» Activity: In the records, find every line with the word "date" and copy it out.

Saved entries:
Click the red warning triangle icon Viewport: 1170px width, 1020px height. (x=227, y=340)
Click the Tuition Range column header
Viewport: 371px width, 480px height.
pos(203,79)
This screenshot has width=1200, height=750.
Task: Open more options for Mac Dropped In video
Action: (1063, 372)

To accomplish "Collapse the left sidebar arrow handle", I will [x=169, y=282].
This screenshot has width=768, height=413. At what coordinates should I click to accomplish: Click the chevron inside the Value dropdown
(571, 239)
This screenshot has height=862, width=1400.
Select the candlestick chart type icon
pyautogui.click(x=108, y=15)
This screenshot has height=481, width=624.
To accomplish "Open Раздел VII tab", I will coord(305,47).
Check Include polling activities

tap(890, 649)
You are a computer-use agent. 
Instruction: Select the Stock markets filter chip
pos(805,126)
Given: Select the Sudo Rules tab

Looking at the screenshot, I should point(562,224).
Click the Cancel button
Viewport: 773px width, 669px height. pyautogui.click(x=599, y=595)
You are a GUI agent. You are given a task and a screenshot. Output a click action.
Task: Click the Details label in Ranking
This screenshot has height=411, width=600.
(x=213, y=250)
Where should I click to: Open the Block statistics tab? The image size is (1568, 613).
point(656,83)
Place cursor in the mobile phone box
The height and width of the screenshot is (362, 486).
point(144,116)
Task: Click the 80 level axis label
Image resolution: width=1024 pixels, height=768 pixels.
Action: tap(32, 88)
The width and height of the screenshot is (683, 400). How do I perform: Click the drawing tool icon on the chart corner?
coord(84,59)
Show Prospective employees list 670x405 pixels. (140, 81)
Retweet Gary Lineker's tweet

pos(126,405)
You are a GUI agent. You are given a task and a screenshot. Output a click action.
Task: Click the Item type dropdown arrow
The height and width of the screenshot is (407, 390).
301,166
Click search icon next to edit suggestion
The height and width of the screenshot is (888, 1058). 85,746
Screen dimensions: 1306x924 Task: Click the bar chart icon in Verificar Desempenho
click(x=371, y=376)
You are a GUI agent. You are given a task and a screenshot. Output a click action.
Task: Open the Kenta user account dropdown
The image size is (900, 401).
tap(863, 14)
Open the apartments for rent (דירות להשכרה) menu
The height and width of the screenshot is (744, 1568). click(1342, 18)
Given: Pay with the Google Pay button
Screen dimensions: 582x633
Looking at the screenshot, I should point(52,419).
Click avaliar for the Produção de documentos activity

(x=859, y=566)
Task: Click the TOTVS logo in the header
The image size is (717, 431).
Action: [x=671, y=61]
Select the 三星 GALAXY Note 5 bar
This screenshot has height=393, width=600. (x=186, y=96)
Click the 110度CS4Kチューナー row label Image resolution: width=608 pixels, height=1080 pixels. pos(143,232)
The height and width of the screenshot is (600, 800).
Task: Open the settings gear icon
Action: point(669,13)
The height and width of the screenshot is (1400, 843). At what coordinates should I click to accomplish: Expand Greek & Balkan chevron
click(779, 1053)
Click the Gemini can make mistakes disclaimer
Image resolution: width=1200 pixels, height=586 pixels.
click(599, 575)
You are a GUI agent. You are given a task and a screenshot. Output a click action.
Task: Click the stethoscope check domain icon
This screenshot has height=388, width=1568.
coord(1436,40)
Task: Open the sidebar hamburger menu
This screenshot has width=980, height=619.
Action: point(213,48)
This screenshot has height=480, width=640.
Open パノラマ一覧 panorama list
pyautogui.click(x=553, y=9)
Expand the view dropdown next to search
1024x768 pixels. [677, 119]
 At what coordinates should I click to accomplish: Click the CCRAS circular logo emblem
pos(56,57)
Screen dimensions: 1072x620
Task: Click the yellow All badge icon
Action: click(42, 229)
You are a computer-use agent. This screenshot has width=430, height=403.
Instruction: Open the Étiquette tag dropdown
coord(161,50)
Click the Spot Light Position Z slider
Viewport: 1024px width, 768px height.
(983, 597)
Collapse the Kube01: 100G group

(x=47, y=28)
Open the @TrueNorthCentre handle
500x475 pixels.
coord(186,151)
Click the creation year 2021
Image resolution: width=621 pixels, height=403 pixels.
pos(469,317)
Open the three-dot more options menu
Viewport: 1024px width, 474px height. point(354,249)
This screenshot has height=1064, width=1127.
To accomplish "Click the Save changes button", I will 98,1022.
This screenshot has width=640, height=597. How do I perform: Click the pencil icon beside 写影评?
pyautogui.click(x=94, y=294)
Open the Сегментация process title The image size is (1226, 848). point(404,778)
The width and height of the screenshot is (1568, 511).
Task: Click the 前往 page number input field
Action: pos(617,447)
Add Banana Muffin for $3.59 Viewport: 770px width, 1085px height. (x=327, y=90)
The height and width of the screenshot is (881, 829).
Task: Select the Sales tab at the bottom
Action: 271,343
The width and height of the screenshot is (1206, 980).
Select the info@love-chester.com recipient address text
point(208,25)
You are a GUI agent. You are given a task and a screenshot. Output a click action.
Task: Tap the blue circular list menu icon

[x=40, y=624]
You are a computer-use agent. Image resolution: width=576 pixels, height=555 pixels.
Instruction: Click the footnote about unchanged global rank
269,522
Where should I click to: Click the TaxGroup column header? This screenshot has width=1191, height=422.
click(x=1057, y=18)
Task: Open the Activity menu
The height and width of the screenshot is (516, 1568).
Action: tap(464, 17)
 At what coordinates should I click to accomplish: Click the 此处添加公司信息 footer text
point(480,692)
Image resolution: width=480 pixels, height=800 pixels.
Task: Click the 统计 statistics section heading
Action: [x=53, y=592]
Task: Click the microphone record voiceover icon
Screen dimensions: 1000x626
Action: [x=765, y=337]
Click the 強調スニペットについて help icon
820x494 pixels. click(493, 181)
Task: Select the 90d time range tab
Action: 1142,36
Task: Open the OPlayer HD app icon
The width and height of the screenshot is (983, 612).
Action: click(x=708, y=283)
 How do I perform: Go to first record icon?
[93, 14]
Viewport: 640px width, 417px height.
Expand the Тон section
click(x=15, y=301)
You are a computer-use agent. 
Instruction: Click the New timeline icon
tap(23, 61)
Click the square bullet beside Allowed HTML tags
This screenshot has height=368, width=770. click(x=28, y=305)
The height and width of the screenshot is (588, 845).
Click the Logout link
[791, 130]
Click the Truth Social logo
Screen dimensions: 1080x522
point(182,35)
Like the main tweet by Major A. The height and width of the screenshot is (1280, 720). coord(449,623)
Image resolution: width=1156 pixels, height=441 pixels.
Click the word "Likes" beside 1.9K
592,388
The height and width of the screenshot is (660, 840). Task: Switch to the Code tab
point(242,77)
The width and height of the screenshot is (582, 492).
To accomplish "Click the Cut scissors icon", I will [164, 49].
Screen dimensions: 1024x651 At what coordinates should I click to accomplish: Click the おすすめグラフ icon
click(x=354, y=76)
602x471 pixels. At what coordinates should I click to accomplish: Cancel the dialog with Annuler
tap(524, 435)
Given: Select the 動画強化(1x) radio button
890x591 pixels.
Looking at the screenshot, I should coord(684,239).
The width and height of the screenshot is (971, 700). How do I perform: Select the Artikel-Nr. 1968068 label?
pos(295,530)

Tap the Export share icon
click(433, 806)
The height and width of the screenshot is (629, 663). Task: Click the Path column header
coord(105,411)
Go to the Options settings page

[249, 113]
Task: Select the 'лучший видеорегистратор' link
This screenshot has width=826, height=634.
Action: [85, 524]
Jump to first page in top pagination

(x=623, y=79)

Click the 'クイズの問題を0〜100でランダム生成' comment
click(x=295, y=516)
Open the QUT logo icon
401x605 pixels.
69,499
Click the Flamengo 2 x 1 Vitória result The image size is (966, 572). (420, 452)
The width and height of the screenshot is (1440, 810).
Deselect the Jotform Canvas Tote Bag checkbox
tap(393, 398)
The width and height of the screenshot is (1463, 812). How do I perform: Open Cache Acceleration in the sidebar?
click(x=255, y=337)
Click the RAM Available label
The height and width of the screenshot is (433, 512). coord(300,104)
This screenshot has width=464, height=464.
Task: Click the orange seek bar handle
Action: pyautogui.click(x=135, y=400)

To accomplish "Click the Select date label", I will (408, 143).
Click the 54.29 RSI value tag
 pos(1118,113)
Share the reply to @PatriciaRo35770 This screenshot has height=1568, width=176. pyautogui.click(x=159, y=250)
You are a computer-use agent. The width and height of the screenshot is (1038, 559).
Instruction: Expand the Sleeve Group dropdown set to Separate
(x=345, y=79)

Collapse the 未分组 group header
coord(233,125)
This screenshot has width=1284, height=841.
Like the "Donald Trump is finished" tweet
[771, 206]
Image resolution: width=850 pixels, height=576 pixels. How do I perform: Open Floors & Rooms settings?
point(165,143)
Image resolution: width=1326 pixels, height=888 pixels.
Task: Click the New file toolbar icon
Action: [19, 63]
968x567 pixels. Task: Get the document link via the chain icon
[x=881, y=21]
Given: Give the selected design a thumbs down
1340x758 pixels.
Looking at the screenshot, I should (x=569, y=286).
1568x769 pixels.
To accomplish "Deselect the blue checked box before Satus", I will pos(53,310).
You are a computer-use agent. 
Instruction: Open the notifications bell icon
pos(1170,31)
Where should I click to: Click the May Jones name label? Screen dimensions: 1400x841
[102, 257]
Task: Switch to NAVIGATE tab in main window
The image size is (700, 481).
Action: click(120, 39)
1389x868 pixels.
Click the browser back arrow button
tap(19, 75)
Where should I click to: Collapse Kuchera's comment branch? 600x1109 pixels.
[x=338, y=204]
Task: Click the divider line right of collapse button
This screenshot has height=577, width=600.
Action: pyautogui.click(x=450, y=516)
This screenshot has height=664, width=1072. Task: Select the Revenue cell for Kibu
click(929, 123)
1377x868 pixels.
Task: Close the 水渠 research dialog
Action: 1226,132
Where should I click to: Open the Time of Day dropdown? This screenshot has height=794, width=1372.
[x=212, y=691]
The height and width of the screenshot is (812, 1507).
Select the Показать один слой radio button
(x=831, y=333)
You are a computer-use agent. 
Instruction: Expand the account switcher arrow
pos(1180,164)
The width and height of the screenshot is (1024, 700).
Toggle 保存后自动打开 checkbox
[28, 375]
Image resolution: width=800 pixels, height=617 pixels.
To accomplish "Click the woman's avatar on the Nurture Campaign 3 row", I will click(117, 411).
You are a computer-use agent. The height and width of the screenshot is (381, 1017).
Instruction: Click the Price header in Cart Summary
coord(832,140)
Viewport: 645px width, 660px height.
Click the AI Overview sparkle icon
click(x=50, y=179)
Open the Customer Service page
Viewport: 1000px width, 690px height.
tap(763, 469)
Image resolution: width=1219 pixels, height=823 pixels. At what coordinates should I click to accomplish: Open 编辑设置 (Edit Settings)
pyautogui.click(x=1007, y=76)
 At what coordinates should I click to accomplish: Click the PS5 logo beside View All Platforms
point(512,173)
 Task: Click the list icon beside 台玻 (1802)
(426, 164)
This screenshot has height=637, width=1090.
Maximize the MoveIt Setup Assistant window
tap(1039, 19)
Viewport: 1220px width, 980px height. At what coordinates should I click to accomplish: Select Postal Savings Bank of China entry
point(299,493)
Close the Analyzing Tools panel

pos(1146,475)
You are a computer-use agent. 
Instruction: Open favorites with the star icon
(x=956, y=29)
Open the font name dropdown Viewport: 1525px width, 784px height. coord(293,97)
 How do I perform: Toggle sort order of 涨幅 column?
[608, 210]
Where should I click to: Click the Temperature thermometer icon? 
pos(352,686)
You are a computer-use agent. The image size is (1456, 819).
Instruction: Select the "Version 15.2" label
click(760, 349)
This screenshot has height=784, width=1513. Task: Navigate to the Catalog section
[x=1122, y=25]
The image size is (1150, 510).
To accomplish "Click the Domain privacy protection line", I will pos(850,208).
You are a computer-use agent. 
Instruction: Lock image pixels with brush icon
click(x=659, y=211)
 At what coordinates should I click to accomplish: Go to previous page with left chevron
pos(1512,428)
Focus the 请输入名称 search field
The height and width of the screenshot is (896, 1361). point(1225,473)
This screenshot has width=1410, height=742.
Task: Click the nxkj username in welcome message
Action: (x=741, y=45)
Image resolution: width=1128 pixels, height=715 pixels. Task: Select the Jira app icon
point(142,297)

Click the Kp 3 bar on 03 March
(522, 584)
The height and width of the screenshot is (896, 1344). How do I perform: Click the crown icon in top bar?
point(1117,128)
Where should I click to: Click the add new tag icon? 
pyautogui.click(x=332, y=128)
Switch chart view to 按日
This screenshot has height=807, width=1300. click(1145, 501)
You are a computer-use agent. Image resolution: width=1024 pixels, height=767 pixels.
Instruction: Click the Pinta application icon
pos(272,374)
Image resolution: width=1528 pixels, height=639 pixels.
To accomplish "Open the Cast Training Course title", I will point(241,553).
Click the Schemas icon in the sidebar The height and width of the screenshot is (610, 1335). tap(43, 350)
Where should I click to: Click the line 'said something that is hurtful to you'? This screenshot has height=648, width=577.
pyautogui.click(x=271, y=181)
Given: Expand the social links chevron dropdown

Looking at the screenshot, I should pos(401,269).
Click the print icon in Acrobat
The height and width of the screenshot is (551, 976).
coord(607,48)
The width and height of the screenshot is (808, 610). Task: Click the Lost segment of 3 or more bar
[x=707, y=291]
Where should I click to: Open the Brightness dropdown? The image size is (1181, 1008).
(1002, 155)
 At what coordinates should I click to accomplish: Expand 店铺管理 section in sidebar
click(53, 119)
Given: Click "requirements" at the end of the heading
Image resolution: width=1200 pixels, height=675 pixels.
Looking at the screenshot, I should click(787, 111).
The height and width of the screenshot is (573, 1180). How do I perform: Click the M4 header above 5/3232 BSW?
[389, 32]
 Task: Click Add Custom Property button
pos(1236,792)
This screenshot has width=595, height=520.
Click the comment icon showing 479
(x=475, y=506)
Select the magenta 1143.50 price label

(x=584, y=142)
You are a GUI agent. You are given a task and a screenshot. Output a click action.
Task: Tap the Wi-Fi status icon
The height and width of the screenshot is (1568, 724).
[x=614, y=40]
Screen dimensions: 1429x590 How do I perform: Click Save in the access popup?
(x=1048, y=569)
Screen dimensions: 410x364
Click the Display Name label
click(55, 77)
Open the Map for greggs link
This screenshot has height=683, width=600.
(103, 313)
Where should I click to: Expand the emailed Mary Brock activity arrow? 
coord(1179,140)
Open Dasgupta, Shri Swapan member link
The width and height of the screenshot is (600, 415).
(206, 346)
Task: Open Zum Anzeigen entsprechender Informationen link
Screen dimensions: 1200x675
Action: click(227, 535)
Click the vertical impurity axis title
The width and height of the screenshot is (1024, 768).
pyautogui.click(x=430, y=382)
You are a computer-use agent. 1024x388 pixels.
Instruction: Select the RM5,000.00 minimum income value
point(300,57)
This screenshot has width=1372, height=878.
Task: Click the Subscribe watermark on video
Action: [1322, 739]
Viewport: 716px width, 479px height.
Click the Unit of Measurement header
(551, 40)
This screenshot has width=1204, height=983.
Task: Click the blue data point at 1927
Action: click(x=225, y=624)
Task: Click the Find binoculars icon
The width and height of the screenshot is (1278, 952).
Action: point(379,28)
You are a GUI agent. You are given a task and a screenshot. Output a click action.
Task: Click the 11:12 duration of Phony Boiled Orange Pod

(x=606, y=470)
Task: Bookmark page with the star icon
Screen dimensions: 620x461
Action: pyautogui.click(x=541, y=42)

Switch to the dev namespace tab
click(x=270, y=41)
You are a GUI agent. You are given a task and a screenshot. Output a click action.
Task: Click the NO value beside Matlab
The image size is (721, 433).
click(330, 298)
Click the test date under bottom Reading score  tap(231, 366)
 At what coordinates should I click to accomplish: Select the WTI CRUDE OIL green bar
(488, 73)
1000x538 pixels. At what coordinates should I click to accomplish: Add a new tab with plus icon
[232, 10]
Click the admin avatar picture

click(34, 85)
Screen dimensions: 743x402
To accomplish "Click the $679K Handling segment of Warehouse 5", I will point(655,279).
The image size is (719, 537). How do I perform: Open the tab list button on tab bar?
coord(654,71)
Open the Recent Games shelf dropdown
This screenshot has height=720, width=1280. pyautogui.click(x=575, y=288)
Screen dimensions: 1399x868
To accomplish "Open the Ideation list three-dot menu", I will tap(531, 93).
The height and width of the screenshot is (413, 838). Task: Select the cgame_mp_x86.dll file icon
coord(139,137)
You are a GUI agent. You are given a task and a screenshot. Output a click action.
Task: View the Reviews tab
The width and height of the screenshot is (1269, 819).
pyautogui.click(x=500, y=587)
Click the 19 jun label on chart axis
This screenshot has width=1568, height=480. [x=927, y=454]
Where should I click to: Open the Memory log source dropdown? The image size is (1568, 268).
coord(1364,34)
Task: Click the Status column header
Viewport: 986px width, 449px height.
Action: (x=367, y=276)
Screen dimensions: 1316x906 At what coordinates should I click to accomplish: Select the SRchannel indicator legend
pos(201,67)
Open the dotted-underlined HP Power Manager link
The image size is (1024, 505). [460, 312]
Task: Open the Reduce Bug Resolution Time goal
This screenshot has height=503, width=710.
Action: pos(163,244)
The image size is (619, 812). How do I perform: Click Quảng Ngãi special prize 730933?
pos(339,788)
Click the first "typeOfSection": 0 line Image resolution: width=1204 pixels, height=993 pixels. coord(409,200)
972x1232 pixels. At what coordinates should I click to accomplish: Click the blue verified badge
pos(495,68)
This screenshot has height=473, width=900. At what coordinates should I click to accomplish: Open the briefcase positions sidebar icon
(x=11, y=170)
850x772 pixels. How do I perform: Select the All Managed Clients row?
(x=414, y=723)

» Answer to this problem:
To accomplish "Click the Select date label", I will (408, 143).
Click the test date under bottom Reading score  tap(231, 366)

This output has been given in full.